Mit besserwisserischem Gruß
Ich weiss nicht so recht, wo man so allgemeine kommentare hinterlassen kann… da dachte ich, bono würde es mir vielleicht am ehesten verzeihen.
Ich bin nach langer zeit mal wieder ein wenig auf spreeblick unterwegs und muss zu meiner freude festellen, dass johnny offensichtlich wieder ein bisschen mehr schreibt und ein bisschen weniger administriert.
nun noch meine thematisch passende, sehr profunde, differenzierte, höchst wichtige und nonnihilistische meinung: U2 sind langweilig und egal!

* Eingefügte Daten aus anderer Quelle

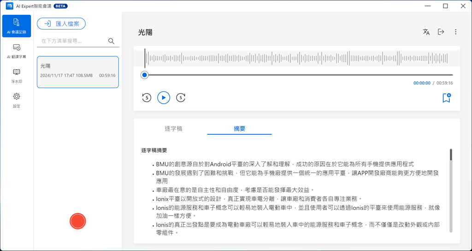Add a bookmark with the bookmark icon
The image size is (472, 251).
[x=446, y=98]
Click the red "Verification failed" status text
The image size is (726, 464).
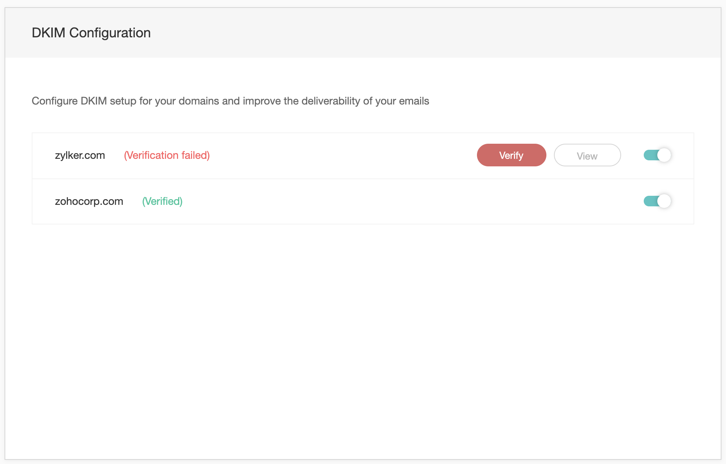[x=167, y=155]
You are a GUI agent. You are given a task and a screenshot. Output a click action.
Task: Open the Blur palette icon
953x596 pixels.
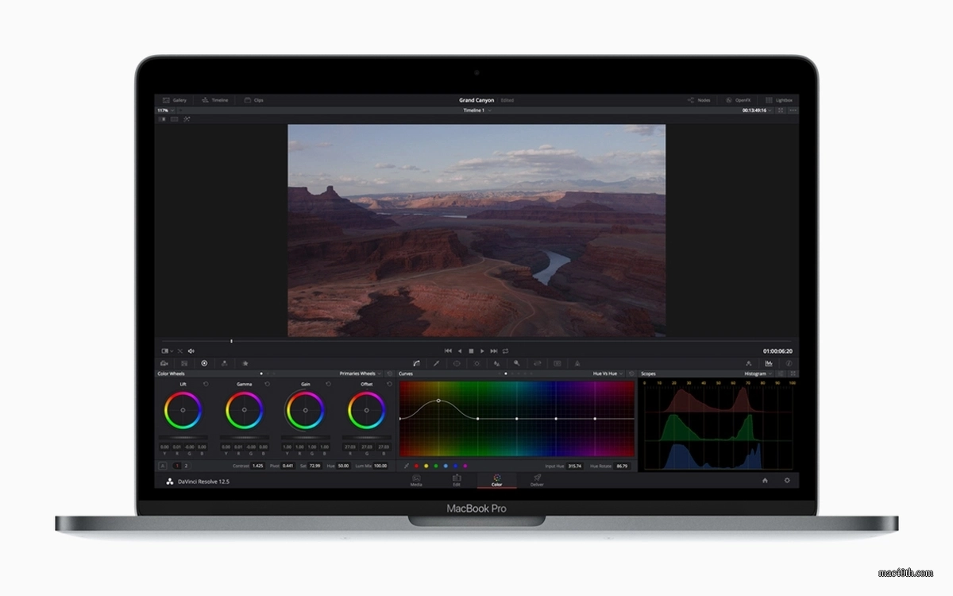pyautogui.click(x=497, y=363)
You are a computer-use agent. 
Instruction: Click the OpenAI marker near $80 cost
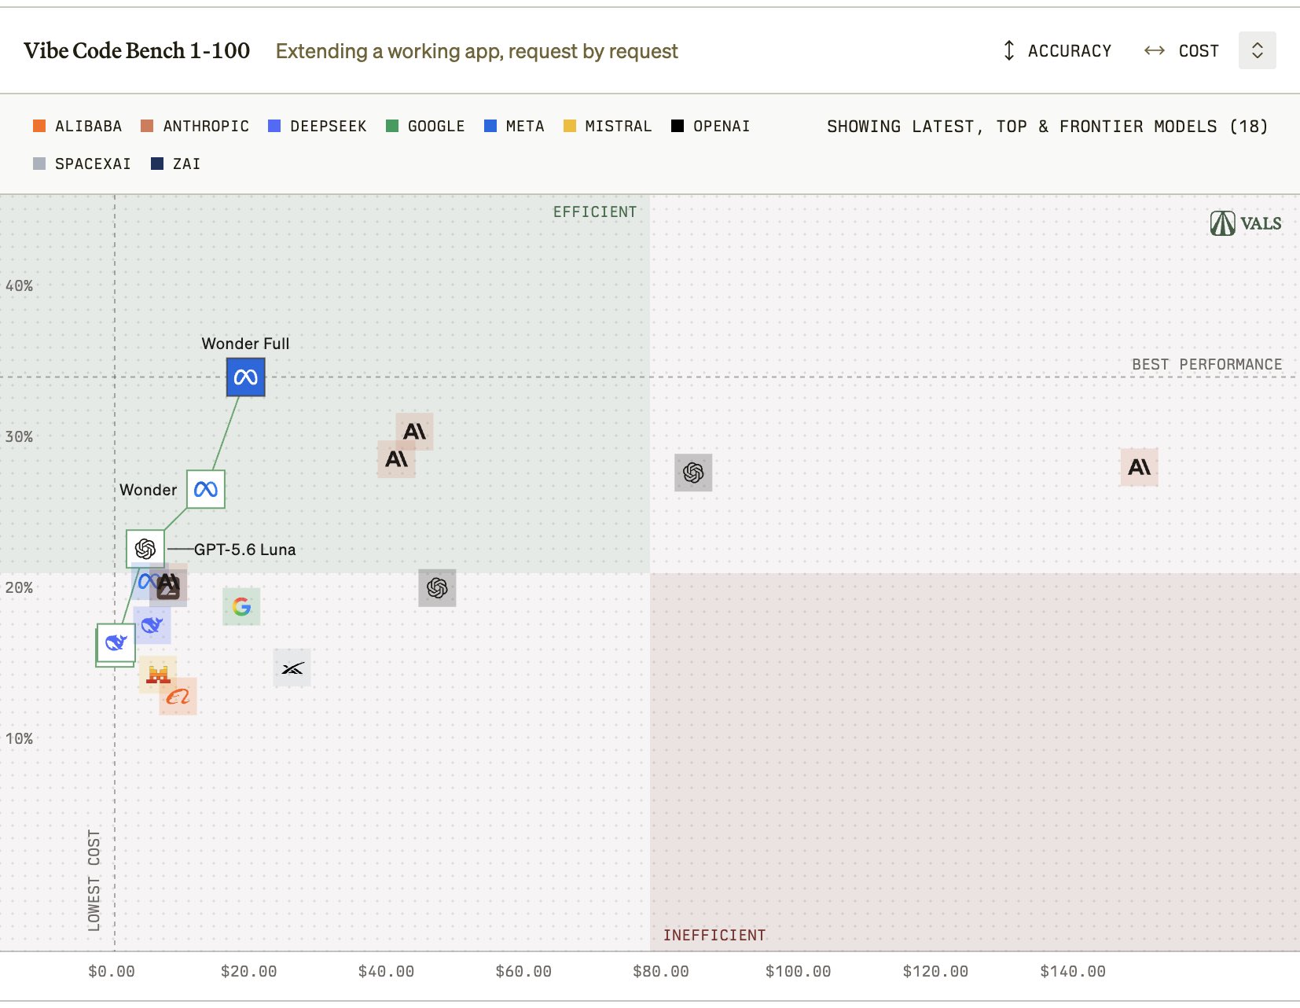click(x=693, y=473)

danke, johnny. „boots“ ist einfach lachhaft, keine melodei, nada, rien, zero, nur peinlich. hätte mir gewünscht, wennse wieder howie b angeheuert hätten. „pop“ find ich bis heute grandios. der grund ist einfach. the edge beschrieb das album als „about as far away from u2 as it is possible to be.“ so soll es sein. „pop“ war zudem ´ne mogelpackung. der titel suggeriert mainstream, in wahrheit handelt es sich um das bis dato experimentellste und stimmungsmäßig dunkelste album der band. interessant: „the vocals to ´last night on earth´ were reportedly recorded at the mixing desk the day ´pop´ was to be sent for pressing“ (wiki). um die kurve zur oscar-verleihung zu kriegen:
best sequencing in an u2 song:
http://www.youtube.com/watch?v=kXbsARrVjfg
(rein ab 3:15, höhepunkt ab 4:40, have fun)
Hmm….wurde hier eigentlich auch mal thematisiert, woher das Cover kommt? Angesichts des nicht gerade rühmlichen Streits mit Negativland ja nicht ganz uninteressant.
Um mal sachlich das Thema zu behandeln: Das Album ist blöd!
@#709903: Danke, ist korrigiert!
Habe die Cover-Geschichten, auf die ich erst durch euch aufmerksam geworden bin, nachgetragen!
musikalisch gehen mir u2 nach „the unforgettable fire“ nur noch auf die nerven. daran ändert dieser neuerliche versuch nichts…
ich hab u2 noch nie gemocht. ich glaub das ändert sich auch nicht mehr.
Wieder ein klasse Album von U2. Danke für den guten Tipp, Johnny!